If you’re looking to get into the world of tea, you’ve made a great decision. I’m a huge tea lover (HUGE)! The caffeine high is slower and steadier (at least that is how it feels to me). Tea has tons of antioxidants and the flavor possibilities are endless. I’ve put together a small guide to help you start your tea collection. Hope it helps.
Black Tea Flavor Profiles
Assam: It hails from Northeast India and has a lovely reddish hue. It is usually full bodied with a hint of malt. This is a wonderful breakfast tea.
Ceylon: This tea from Sri Lanka is also pretty full flavored but its color is more golden and the nose is a bit more elegant. I particularly like this for iced tea since it does not cloud up when iced.
Darjeeling: This is what you want if you feel like getting fancy. It hails from the foothills of the Himalayas (Northeast India). As most black teas, this one is also full bodied, but it has more muscat-like flavors.

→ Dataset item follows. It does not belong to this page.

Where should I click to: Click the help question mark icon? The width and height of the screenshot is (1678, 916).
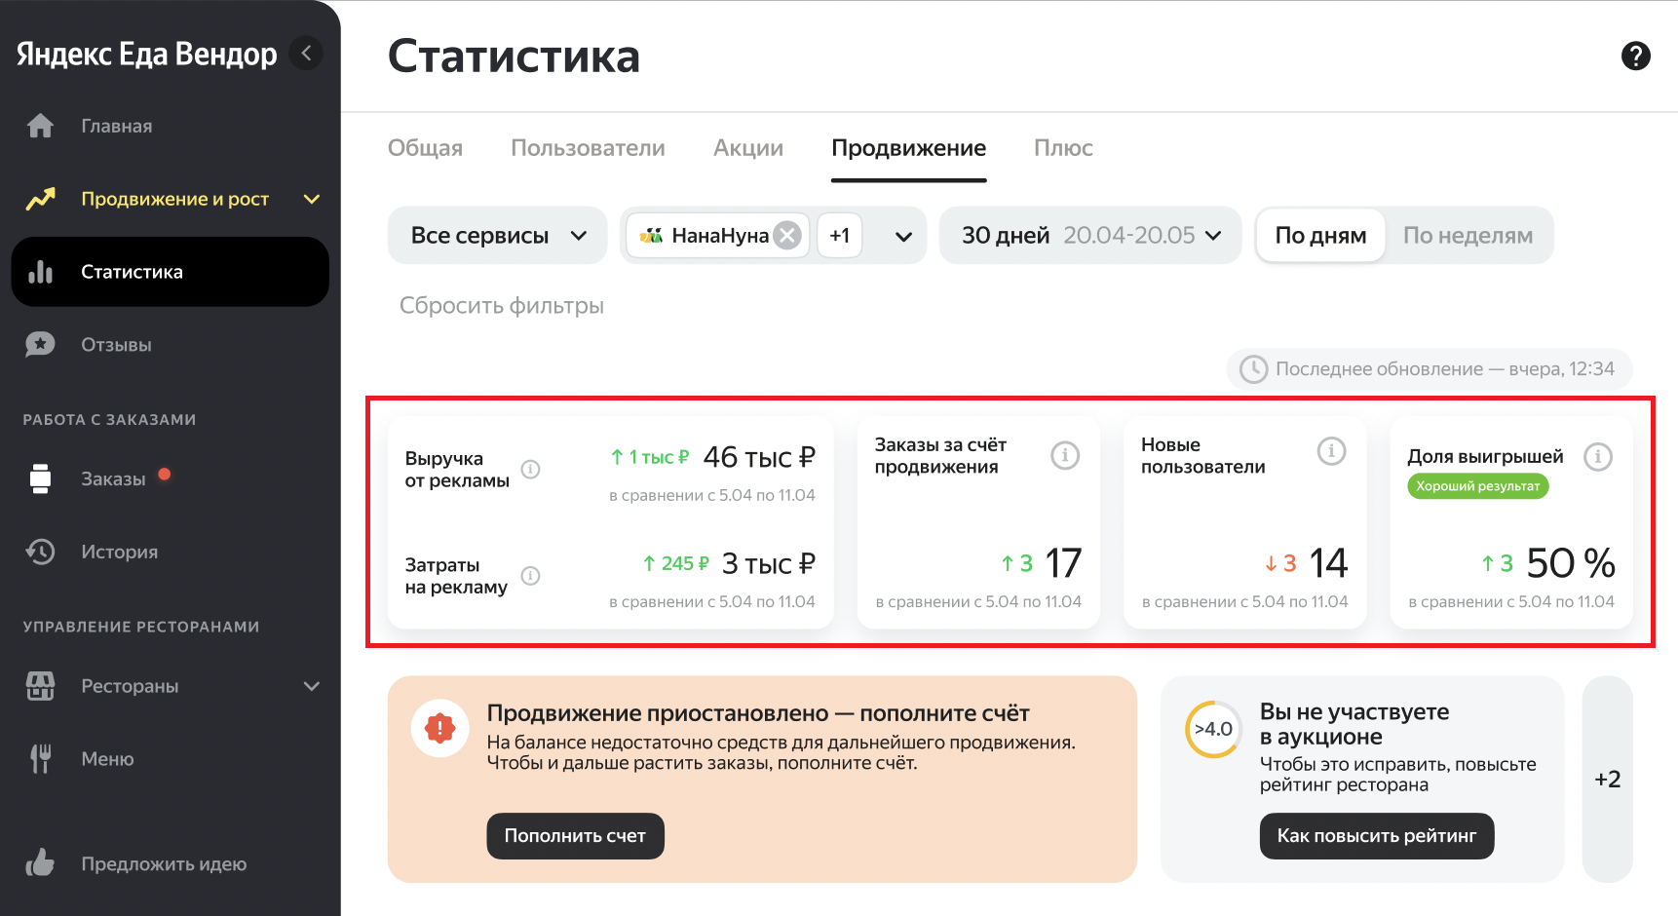[1635, 57]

Earl Grey: This one is my favorite. The Earl is made by blending various black teas (including Darjeeling) and then it is flavored with Bergamot. Most people think of this as a great afternoon tea, but I love this as a way to start my mornings.
English Breakfast: This is a tea made of Sri Lankan and Indian black teas. By a rule it is brawny with powerful flavors and floral notes. While I am not a fan of milk, this tea lends itself nicely to it.

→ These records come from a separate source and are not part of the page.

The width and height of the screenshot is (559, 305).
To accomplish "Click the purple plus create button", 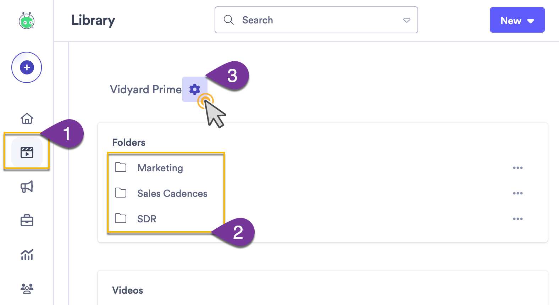I will click(x=27, y=67).
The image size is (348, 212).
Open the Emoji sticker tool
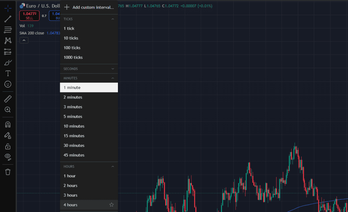coord(7,84)
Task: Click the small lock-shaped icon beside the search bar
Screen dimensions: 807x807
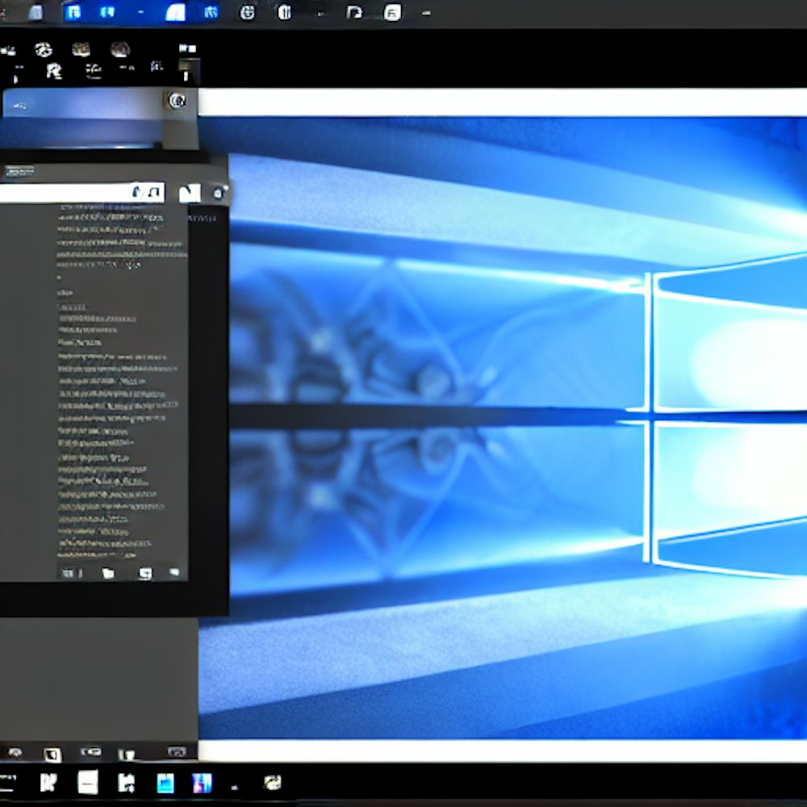Action: (x=217, y=193)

Keemum: This black Chinese tea is a bit sneaky. It has a pretty potent nose, but the mouth is more gentle than one would expect. If you’re a fan of iced teas, this is a great one to experiment with since it’s a bit more fruity than the others.
Lapsang Souchong: This one is named after its appellation in China (the Lapsang district). The leaves in this tea should be larger. On the mouth it tends to be smokier and sometimes has a minty element to it as well. I recommend that you spend a little more on this type of tea. When they are cheap, they can be brash and too smoky. The good ones are delightful and make for a great afternoon treat.
Green Tea Flavor Profiles
Gunpowder: This Chinese green tea is easily recognizable by its green-gray curly leaves. The tea’s color is more of a straw yellow-green. The flavors can be a bit nutty and pungent.
Sencha: This Japanese tea is one of my favorites in summer. The color is light and on the nose and mouth it is fresh and lively. It reminds me of freshly cut grass on a summer day and fresh veggies.
White: Think of white tea as the baby of the family. It is made from new buds that are picked before they even open. They are allowed to wither (removing moisture). This tea is subtle and elegant.